BTW, after tossing N balls into M buckets, the expected # of occupied
buckets has

mean       M - M*(1-1/M)**N
variance   M*(M-1)*(1-2/M)**N + M*(1-1/M)**N - M**2*(1-1/M)**(2*N)

Unfortunately, those expressions are numerically intractable using double
precision when M and N get large.  The exact distribution is intractable
even in theory; Knuth gives an iterative algorithm for computing it given
specific M and N, which takes time super-linear in N.  I have software left
over for this stuff from Python's years-ago experiments.

> ...
> Here, the number of hash collisions is still fairly low, but subtract
> bits, and see it explode.....

Oh yes!  The biggest pickle I've got sitting around has 327,439 tokens.
Using the last 20 bits of the hash code means using 2**20 ~= a million
buckets, and the mean number of collisions then is expected to be 46193.8,
with sdev 174.5 (nb: it's not a normal distribution).  Actually doing this
gave

    46,184  collisions using the low 20 bits of hash()
    46,481  collisions using the low 20 bits of binascii.crc32()

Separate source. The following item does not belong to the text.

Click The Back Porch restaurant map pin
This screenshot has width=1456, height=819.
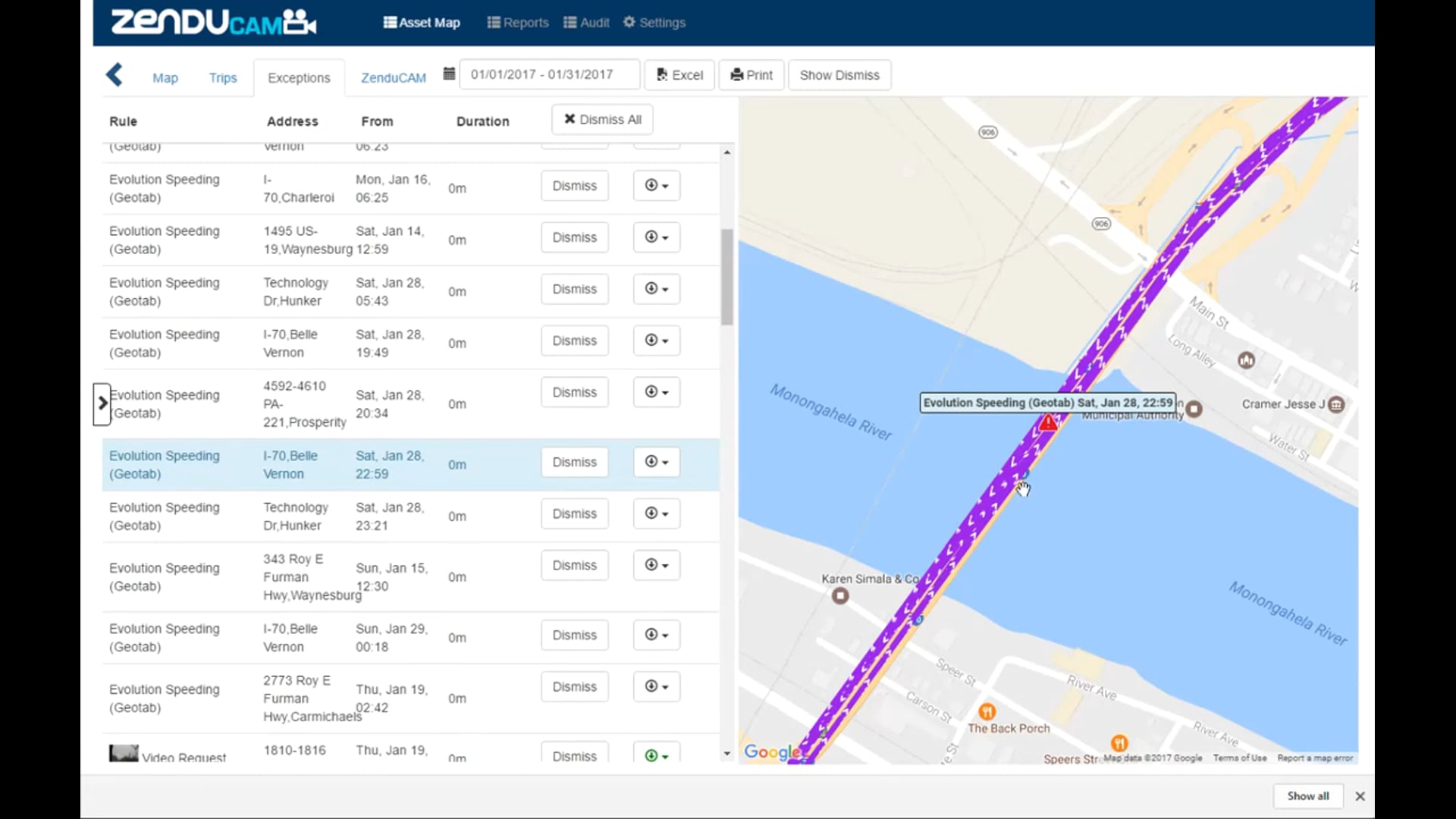pyautogui.click(x=987, y=711)
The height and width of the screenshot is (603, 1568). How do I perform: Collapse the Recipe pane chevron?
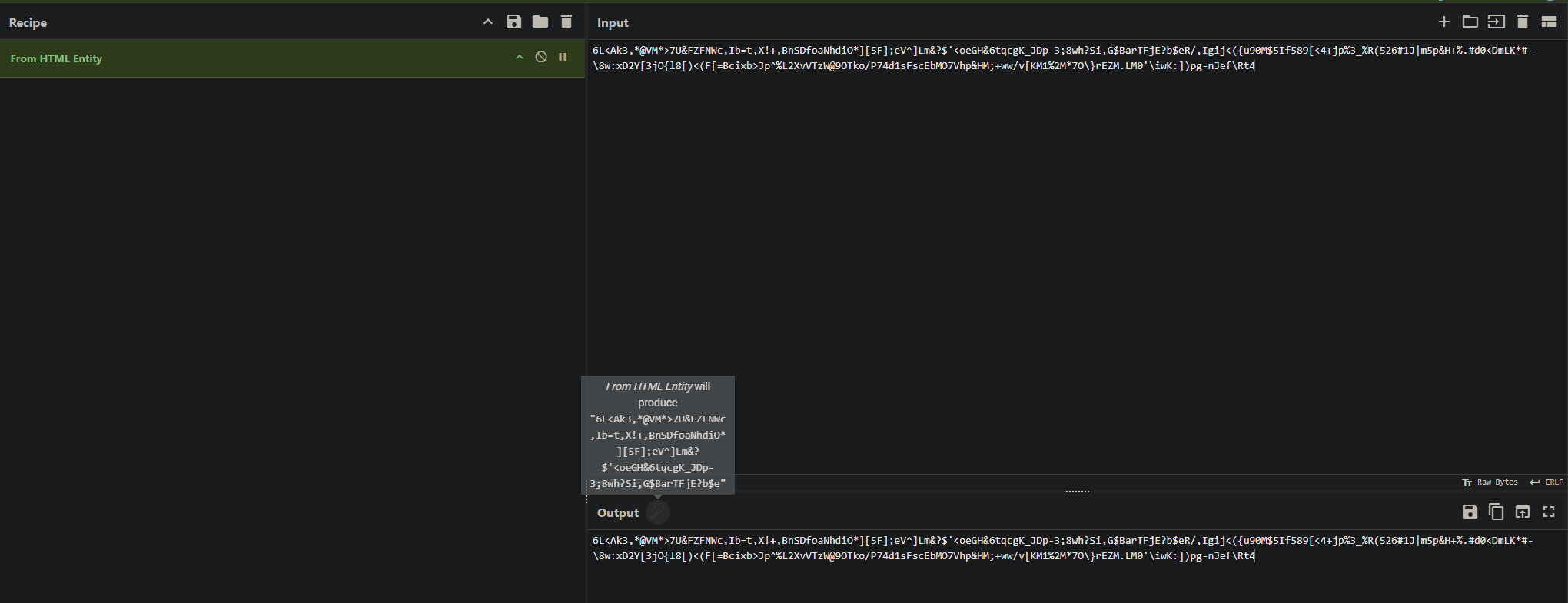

So either way is "random enough" for this range of numbers.

> Another thing that I learned from this, is that the number of distinct
> words with this test does not increase with the sqrt of the number of
> messages.

Perhaps not, but we're going to pretend that it is anyway because that's
such a pretty & quotable result <wink>.